Rachel Weisz is Hypatia, born into a time when the arts and sciences flourished even though slavery was still common, and to be a woman in a high position of intellectual authority was not all that far-fetched, at least not yet. But Christianity was on the rise, and its proponents intent on assuming political as well as religious prominence, so that paganism became a buzz word for free thought, and any probing scholarly pursuits or scientific consciousness not conforming to religious notions of creationism.

And while the strictly celibate Hypatia’s consuming obsession is to prove mathematically beyond a doubt, and in opposition to church doctrine, that the earth and other planets revolve around the sun, the youth Davus (Max Minghella) one of her many ardent disciples and her personal slave, is fixated on seducing and conquering his indifferent superior. (Even if his knack for playing two flutes at once, fails to impress.)

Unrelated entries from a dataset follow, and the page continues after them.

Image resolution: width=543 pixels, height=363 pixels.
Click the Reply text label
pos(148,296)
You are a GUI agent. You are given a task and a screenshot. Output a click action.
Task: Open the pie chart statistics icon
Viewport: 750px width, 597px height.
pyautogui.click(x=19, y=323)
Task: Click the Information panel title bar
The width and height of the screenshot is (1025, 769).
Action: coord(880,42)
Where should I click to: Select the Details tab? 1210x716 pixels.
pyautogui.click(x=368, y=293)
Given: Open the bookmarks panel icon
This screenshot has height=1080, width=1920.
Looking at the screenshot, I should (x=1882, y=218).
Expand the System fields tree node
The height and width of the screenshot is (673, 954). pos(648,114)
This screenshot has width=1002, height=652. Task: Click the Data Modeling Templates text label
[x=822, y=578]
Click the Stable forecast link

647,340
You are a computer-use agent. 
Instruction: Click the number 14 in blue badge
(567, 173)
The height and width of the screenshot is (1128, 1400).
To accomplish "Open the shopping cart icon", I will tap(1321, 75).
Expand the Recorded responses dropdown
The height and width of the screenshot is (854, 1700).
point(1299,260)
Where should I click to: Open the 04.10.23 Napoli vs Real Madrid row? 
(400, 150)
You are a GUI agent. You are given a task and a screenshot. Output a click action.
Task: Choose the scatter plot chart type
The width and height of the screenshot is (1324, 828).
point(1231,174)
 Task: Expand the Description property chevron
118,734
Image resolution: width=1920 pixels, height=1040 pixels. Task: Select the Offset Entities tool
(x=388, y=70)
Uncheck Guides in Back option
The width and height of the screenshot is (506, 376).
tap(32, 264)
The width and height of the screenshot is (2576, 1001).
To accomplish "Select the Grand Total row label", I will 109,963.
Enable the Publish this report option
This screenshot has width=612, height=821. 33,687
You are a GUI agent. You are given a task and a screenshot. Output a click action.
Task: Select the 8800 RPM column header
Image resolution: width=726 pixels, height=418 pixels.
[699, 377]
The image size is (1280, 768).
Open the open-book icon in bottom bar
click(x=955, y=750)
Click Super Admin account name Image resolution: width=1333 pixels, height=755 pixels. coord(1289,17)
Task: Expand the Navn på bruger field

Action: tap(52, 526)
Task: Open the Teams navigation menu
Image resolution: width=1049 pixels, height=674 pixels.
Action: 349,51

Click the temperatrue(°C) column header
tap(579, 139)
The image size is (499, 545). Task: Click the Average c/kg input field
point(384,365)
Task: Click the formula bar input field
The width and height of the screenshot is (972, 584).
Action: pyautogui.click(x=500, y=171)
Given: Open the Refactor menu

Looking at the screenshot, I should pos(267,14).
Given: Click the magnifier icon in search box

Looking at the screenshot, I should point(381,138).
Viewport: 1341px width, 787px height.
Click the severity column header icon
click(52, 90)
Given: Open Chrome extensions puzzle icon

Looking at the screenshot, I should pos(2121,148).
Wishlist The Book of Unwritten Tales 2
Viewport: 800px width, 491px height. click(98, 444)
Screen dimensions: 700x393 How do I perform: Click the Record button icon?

When the growing numbers of restless Christian masses riot and take over Alexandria, burning the historic libraries, Davus thinks twice about a life of servitude and loyalty to his idolized and unrequited object of desire, therefore leaving Hypatia to her fate, and opting for the new declaration of freedom from bondage instead.

Agora (meaning open air gathering space) is a hypnotically crafted, boldly envisioned excursion into the eerily familiar distant past. Though the reticent drama tends to lag behind the atmospheric period resonance, teeming with lots of religious wilding, throng cheering, era exoticizing, government toppling, mob mentality temple smashing, and nonbeliever ambushing.

Which tends to dwarf the plight of Hypatia, no matter how horrific. In comparison to the greater historical intensity of a moment in time caught between the awe inspiring penetrable mysteries of the sky, and the unfathomable tragic violence on earth below. And where the question of which adversary is on God’s side is determined by who in the end is still left standing.